## Written instruction:
Copy the data verbatim, from the line containing "You are a GUI" through the line containing "Image resolution: width=1085", both included.

## Listed records:
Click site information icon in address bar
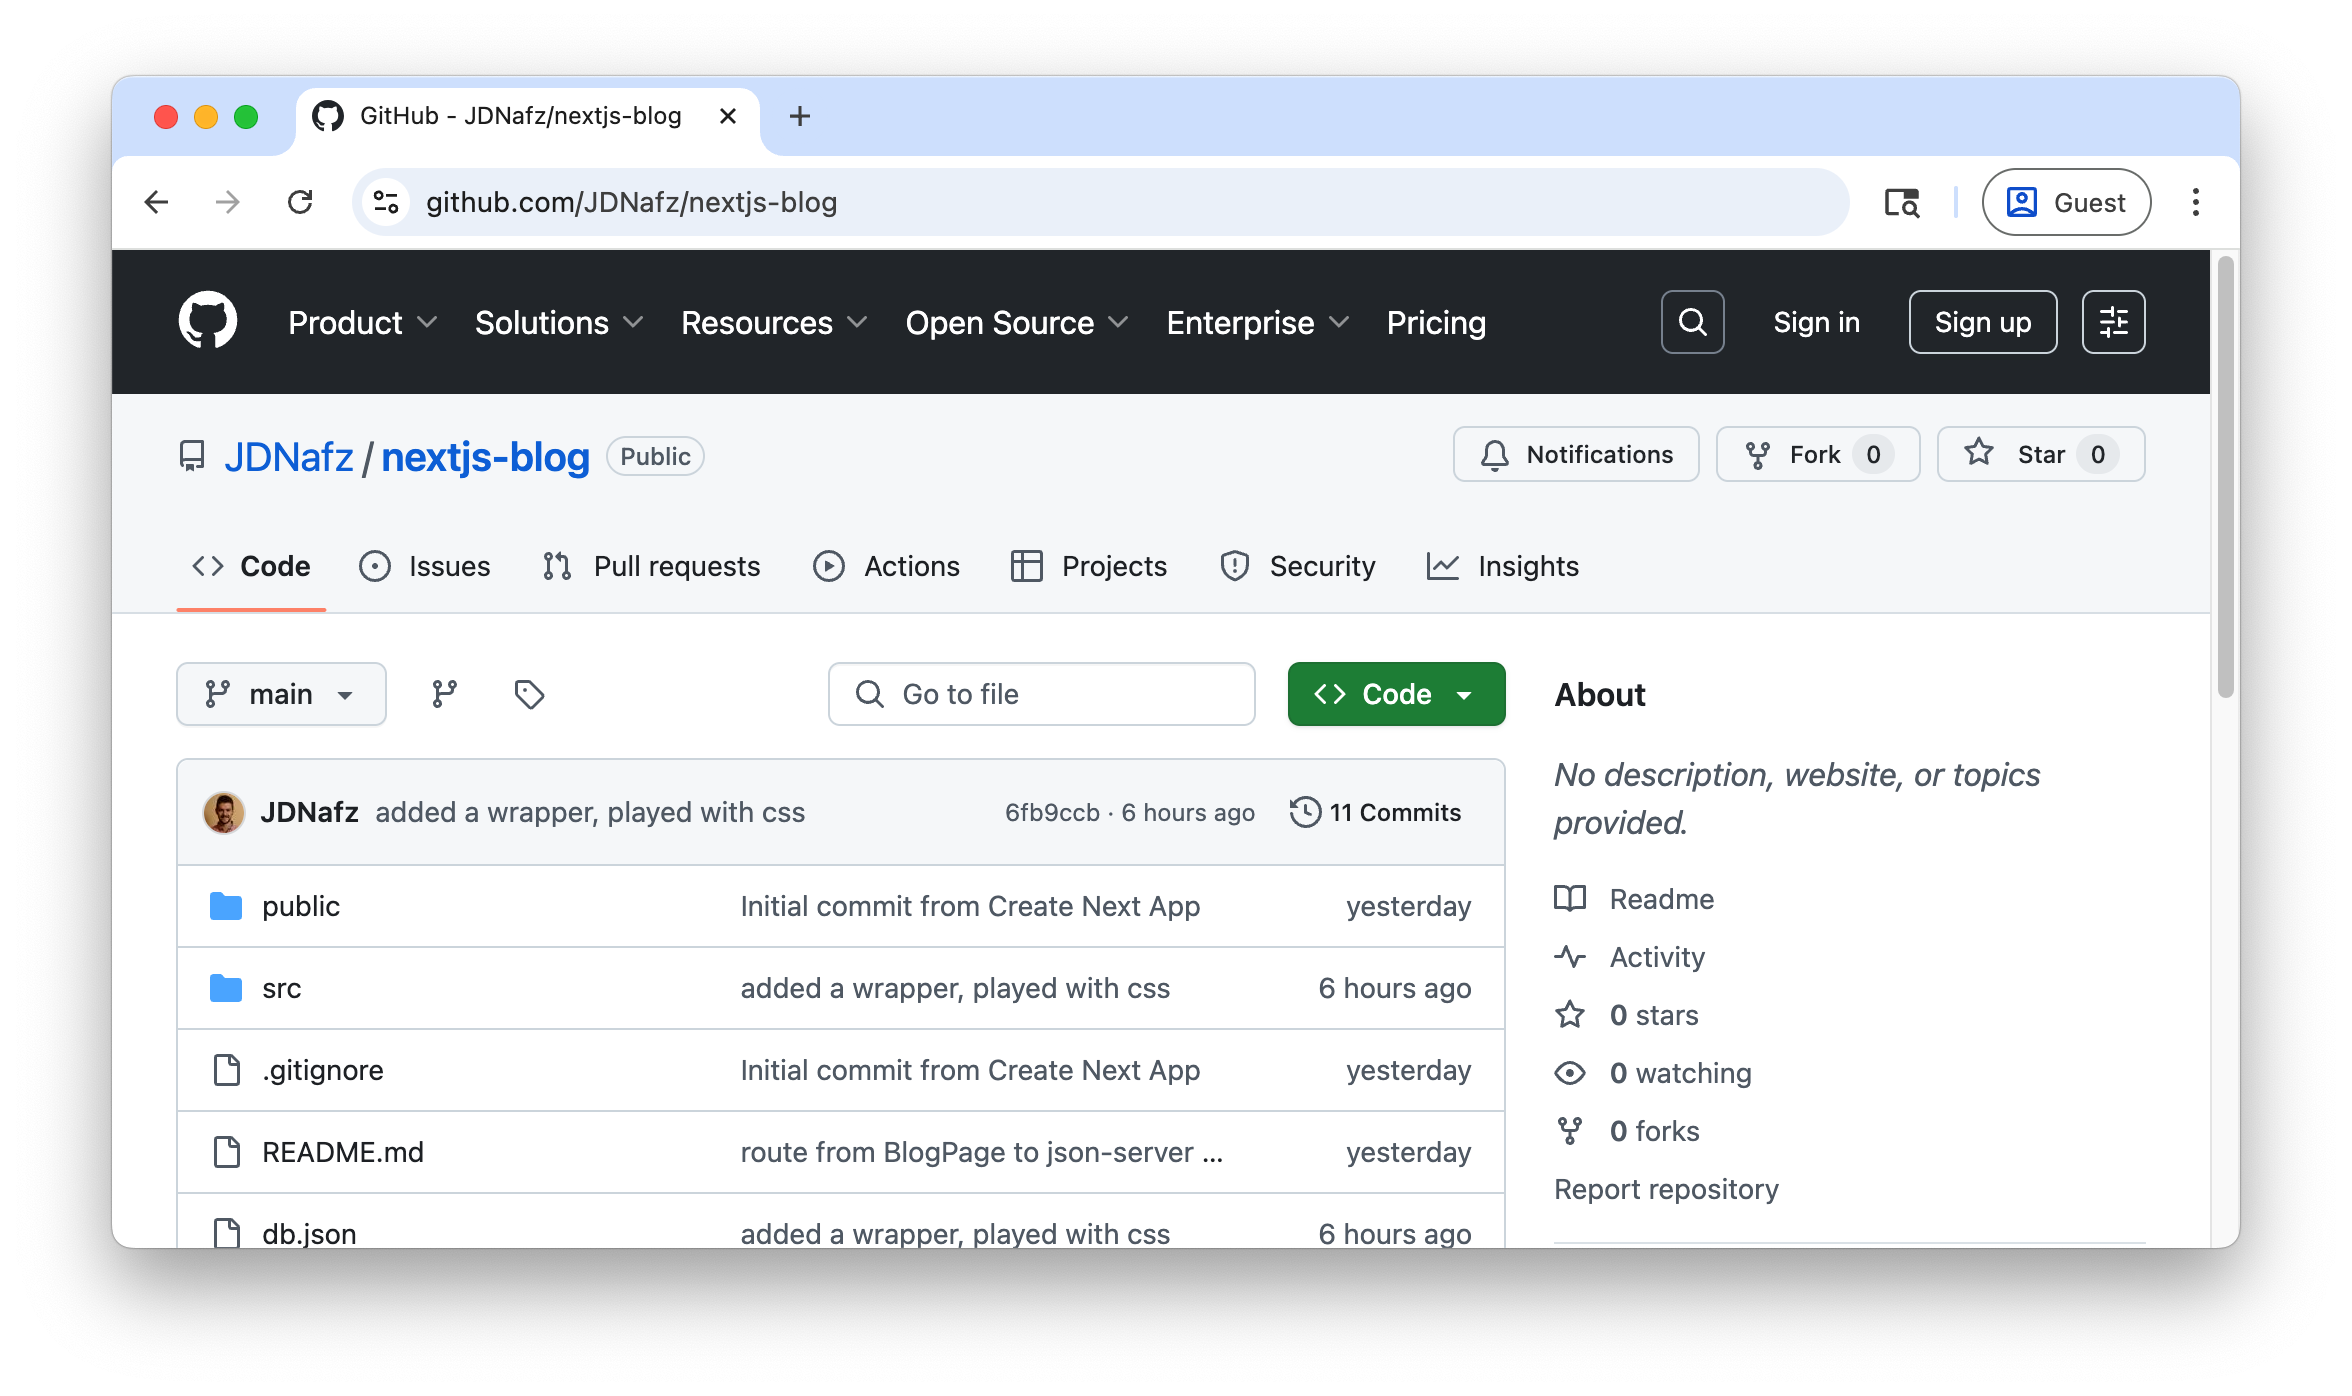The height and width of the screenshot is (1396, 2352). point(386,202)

---

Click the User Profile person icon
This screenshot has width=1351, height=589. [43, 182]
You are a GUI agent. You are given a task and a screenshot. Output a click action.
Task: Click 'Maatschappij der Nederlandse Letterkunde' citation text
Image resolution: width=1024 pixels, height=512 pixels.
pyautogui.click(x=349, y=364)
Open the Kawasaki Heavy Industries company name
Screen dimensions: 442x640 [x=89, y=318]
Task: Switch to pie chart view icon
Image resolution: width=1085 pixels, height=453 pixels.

## Solution for this problem:
You are a GUI agent. You are given a task and a screenshot. Output a click action.
Task: Click 'Maatschappij der Nederlandse Letterkunde' citation text
Image resolution: width=1024 pixels, height=512 pixels.
pyautogui.click(x=349, y=364)
Open the Kawasaki Heavy Industries company name
Screen dimensions: 442x640 [x=89, y=318]
Task: Switch to pie chart view icon
Image resolution: width=1085 pixels, height=453 pixels.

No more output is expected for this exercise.